Les victoires aux régionales et européennes de 2004 doivent de ce point de vue être méditées : elles ont eu alors valeur d'absolution de l'échec de 2002, redonné crédit à la thèse voyant dans le 21 avril un " accident ". Elles ont abusé les socialistes sur leur capacité de victoire et l'ont conduit à abandonner le terrain de la rénovation. Pour le PS, les élections intermédiaires vont peut-être devenir les élections centrales entre deux élections nationales !

La foi que les socialistes mettent dans les sondages traduit bien la prégnance de ce " court-termisme " et cet électoralisme. Les enquêtes d'opinion sont devenues l'unique étalon des socialistes, leur seul critère de jugement, leur unique boussole ! Ils ont pesé sur la désignation de la candidate socialiste lorsqu'elle était au sommet d'une popularité qui a trompé les militants. Ségolène Royal, l'" opinionomane ", a suivi avec un zèle constant pendant la campagne des sondages qui ont déterminé largement sa stratégie, le choix de ses thèmes de campagne, le ciblage de l'électorat " bobo " et de l'électorat centriste, au mépris des orientations du parti, avec le succès final que l'on sait.

C'est sur la foi des sondages qu'elle s'est mise à distance de l'appareil socialiste, de son projet, de ses " éléphants ", voire de ses militants, jugés ringards.
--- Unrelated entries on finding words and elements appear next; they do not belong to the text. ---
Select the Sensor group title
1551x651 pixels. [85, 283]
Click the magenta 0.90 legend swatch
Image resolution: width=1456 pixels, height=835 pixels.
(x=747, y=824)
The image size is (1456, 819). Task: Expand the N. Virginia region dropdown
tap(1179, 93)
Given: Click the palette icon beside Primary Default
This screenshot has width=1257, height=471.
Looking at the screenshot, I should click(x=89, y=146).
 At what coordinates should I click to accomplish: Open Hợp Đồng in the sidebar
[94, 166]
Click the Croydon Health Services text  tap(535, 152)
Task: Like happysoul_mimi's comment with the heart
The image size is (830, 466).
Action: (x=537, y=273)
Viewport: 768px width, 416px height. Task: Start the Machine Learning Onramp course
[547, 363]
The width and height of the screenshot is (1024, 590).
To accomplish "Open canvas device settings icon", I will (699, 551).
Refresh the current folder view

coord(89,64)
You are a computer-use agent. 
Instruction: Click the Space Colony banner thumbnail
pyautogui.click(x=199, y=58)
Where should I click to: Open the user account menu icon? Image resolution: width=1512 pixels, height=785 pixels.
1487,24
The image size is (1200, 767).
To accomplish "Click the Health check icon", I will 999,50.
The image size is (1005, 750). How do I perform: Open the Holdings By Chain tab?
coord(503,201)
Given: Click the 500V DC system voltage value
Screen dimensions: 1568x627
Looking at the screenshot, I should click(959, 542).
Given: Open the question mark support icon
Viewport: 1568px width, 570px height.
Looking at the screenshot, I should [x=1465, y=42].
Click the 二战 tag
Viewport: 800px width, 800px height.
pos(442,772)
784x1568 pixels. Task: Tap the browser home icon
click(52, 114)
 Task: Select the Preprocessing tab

Par un stupéfiant coup de force rhétorique, elle reproche pourtant aujourd'hui à ce même parti de ne pas l'avoir soutenue.

Les socialistes sauront-ils prendre le temps de la réflexion ? Le " séisme " du 21 avril n'a pas conduit les socialistes à entreprendre une véritable rénovation organisationnelle, pourtant indispensable. Les congrès de Dijon et surtout du Mans n'ont clarifié ni la ligne idéologique du PS ni amorcé un renouvellement de ses pratiques et de ses dirigeants. Le PS qui a affronté les échéances de 2007 était socialement peu représentatif, refermé sur lui-même, peu en prise avec la société et incapable de la mettre en mouvement et d'en mesurer les évolutions.

La véritable " rénovation sociale-démocrate " n'est peut-être pas là où on l'a croit. Elle ne tient à un aggiornamento qui, s'il n'a pas pris la forme d'un Bad Godesberg, a bien eu lieu. Elle passe par la réinvention d'un parti plus militant et mieux ancré socialement. Le " socialisme du réel " que d'aucuns appellent de leurs voeux est à ce prix.

Source : Le Monde daté du 23 juin 2007. Rémi Lefebvre est Professeur de sciences politiques à l'université de Reims.